The growth mindset is a theory developed by Carol Dweck, a celebrated psychologist at Stanford University and author of Mindset: The New Psychology of Success. In lectures and interviews, Dweck explains that children and adults who are taught that intelligence can be developed with work are more likely to take on challenges, be resilient when facing setbacks, and experience greater confidence and persistence. Those who believe their intelligence is fixed are more likely to give up when they feel challenged, believing they’ve reached the limits of their abilities.
Most people fall somewhere on a spectrum between a fixed and growth mindset, says Rowe. (For anyone curious about where they fall on that continuum, they can take a short quiz on Dweck’s website.) Interventions designed to move kids closer to a growth mindset have proven remarkably effective. In her research, Dweck has found grades go up after students learn that intelligence is malleable and that the neurons in their brains are capable of forming new, strong connections as a result of hard work.
This pattern holds true when it’s parents, not children, getting the growth mindset training. In a 2018 study, Rowe showed parents a short video about how pointing and gesturing contributes to language development for 10- to 18-month-old children, and how a parent encouraging those gestures could positively impact their child’s development. This simple intervention influenced how parents interacted with their children, and on the whole led parents to gesture more. But the effect was strongest for parents who had more of a fixed growth mindset before seeing the video, Rowe explains.
“Parents with a fixed mindset might not think they can make such a difference in their child’s development,” says Rowe. “And so providing that information that actually during early childhood, the environment makes a huge difference in children’s development — and understanding that as a parent — could contribute to the ways you interact, or the opportunities you provide for your child.”

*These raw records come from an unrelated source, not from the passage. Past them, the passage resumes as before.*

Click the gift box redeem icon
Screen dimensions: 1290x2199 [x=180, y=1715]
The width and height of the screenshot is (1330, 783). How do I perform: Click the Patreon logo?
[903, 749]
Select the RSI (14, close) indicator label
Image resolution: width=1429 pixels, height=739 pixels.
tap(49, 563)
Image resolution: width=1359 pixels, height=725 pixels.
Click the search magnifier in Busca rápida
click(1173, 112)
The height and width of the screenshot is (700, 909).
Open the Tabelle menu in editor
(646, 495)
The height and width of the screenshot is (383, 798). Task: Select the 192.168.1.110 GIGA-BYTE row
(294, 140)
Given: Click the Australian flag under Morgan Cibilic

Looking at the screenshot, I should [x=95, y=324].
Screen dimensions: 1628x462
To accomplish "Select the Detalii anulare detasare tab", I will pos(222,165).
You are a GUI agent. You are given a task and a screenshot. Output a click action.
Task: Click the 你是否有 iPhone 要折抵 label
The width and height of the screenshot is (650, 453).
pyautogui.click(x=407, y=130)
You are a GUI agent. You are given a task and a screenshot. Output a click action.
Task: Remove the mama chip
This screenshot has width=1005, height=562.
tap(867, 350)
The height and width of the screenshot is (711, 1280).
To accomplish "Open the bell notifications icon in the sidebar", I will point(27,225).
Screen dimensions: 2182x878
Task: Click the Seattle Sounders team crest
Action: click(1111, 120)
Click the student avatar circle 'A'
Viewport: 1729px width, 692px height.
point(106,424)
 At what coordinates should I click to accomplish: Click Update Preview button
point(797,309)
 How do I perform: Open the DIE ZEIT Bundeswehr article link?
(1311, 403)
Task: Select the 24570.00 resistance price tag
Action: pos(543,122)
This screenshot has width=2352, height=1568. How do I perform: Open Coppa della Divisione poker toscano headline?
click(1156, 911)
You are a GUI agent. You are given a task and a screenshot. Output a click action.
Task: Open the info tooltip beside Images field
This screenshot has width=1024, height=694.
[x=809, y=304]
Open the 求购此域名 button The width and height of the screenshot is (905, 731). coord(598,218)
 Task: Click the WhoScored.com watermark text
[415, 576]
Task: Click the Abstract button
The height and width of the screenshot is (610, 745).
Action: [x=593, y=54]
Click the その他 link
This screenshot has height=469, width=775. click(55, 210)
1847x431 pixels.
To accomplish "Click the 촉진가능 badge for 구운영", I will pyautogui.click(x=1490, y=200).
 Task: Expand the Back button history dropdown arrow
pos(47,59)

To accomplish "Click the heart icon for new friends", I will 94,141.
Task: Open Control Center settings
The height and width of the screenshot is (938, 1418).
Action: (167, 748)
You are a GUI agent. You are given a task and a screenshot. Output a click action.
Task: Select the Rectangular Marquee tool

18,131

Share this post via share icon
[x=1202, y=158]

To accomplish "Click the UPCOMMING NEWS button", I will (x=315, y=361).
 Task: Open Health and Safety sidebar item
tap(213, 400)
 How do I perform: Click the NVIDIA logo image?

How parents respond to failure in turn influences the intelligence mindset their child develops. In a 2016 study, Dweck found that parents who tended to see failure as an indication of their child’s abilities were likely to have children who believed their intelligence was fixed. Parents who approached failure as an opportunity for growth, in turn, were more likely to teach their children that they can get smarter by working through challenges.
So how can parents work to raise resilient, growth-minded kids? It’s about re-thinking how you commend your children and how you react to their failings. Praise the process and effort a child puts into a task rather than the child’s innate talent, says Rowe. That means swapping a phrase like “you’re so smart” for “it’s great to see you trying so hard at this,” she says. Children praised for their abilities, rather than their hard work, are more likely to view their talent as fixed and stumble when presented with a challenge.
Parents should also be mindful of how they respond to setbacks. Brushing off a failure as something a child simply isn’t good at, or overreacting and seeing a failure as a debilitating setback can both send the wrong message, says Rowe. Instead, parents need to approach these moments as learning opportunities, and help their child figure out how to grow through the setback.
Parents also may need to guard against what Dweck has called the “false growth mindset.” Over the years, the popularity of Dweck’s ideas has led them to be oversimplified and misinterpreted. This includes thinking children just need to try harder in order to succeed, and blaming them for not trying hard enough if they don’t, Dweck explained to Stanford Magazine in 2016. In addition to praising the learning process, parents and educators need to support students as they work through problems, helping them find new strategies or providing helpful tools, she told The Atlantic.
So how should you respond the next time your child brings home a grade, good or bad? Start by taking a deep breath and acknowledging how hard they’re working and how much they’re learning. With any luck, these conversations will help your child become a lifelong learner who’s unafraid to tackle challenges.